--- TEXT EXCERPT ---

In “Implementing Supertypes and Subtypes” (November 2006, InstantDoc ID 93241), I discussed using supertypes and subtypes for data modeling and how
to implement the design objects. Now you’re probably waiting for me to give you a real reason for adopting the supertype-subtype design concept. I will.
Whether you realize it or not, your company is failing to capitalize on business
opportunities and is losing revenue because it doesn’t have a single source of accurate
data, or data truth. And you’re well aware of the time you and your colleagues spend
trying to reconcile the discrepancies in reports that you’re producing. Master Data
Management (MDM) is a method you can use to target incomplete, inaccurate, and
fragmented data that’s stored in various data stores in your enterprise.
What Is Master
Data?
MDM is a hot topic
in today’s market. I first
googled “Master Data”
and found 3.2 million
entries, then “Master
Data Management”
and found 975,000
entries. There are seemingly hundreds of software companies selling
MDM software. Some
companies advertise that
by using their products
you’ll be able to connect
to your legacy systems
and fully integrate your
core data across the entire
enterprise with a mere
click of your mouse.
I have news for you: Reconciling disparate data sources isn’t easy. When data
warehousing was first introduced, DBAs experienced a revelation: To create a true
enterprise data warehouse (EDW), DBAs had to develop common definitions of core
data that was used by many of their companies’ applications. By trying to develop these definitions, DBAs found more definitions
for customer than they ever expected and
struggled with common data definitions
and sources.

--- DATA ROWS ---

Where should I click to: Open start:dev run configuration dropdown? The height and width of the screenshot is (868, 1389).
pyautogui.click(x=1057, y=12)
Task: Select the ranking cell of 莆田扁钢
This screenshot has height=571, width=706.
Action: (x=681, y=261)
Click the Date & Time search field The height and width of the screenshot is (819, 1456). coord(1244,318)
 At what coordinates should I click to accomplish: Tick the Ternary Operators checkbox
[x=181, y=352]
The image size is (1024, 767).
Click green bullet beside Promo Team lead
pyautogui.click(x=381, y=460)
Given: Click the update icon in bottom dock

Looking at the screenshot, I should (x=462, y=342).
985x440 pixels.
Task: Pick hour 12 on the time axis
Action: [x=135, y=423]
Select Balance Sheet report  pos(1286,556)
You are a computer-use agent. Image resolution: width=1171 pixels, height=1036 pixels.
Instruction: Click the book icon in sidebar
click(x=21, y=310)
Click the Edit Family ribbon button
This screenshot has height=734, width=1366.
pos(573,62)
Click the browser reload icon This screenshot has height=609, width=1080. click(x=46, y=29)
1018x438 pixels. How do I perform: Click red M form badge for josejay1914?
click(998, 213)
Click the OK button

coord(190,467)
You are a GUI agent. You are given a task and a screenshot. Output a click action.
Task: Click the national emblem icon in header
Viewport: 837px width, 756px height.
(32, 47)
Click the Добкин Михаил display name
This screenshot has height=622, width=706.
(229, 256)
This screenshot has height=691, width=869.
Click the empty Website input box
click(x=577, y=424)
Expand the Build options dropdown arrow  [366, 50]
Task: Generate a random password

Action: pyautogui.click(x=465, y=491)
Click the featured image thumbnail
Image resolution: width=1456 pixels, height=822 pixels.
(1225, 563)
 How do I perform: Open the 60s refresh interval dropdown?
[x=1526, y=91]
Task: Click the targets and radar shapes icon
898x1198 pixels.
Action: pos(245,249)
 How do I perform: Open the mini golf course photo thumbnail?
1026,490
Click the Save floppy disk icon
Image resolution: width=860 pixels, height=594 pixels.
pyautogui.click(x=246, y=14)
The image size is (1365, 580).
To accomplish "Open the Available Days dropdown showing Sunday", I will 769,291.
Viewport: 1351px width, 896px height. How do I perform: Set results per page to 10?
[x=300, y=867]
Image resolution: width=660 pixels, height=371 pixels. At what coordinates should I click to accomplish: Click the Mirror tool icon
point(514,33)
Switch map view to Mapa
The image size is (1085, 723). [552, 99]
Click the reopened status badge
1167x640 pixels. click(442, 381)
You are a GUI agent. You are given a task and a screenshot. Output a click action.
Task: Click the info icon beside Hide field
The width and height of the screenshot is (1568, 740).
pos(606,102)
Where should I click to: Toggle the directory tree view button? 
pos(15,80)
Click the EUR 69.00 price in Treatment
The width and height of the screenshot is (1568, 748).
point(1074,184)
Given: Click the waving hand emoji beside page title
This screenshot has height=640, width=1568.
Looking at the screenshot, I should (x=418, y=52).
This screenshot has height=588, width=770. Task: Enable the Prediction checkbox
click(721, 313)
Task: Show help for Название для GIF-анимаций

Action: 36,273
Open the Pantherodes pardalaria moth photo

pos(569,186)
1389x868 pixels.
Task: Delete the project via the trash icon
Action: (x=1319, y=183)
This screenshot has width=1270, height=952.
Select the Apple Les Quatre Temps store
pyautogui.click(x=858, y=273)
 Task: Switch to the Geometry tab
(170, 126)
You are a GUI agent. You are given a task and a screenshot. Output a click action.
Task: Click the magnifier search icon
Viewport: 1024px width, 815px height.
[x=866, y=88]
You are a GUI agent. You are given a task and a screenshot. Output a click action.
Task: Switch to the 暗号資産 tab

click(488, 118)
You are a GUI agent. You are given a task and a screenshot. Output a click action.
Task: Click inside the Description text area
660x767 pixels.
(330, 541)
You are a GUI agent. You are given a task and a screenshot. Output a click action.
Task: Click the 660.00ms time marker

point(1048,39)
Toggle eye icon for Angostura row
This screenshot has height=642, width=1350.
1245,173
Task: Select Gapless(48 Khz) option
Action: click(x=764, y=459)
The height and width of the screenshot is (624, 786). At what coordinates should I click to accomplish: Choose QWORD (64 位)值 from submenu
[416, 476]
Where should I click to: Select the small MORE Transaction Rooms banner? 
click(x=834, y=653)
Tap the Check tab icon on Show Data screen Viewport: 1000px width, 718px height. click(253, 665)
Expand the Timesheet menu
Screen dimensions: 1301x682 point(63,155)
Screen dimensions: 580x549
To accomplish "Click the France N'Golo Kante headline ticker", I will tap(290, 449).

---

** WORK TO BE COMPLETED **
Reproduce the part of the Master Data Management text that opens with the words containing "Whether you realize" and closes with "in your enterprise.". The data isn't needed for this.

** EXPECTED OUTPUT **
Whether you realize it or not, your company is failing to capitalize on business
opportunities and is losing revenue because it doesn’t have a single source of accurate
data, or data truth. And you’re well aware of the time you and your colleagues spend
trying to reconcile the discrepancies in reports that you’re producing. Master Data
Management (MDM) is a method you can use to target incomplete, inaccurate, and
fragmented data that’s stored in various data stores in your enterprise.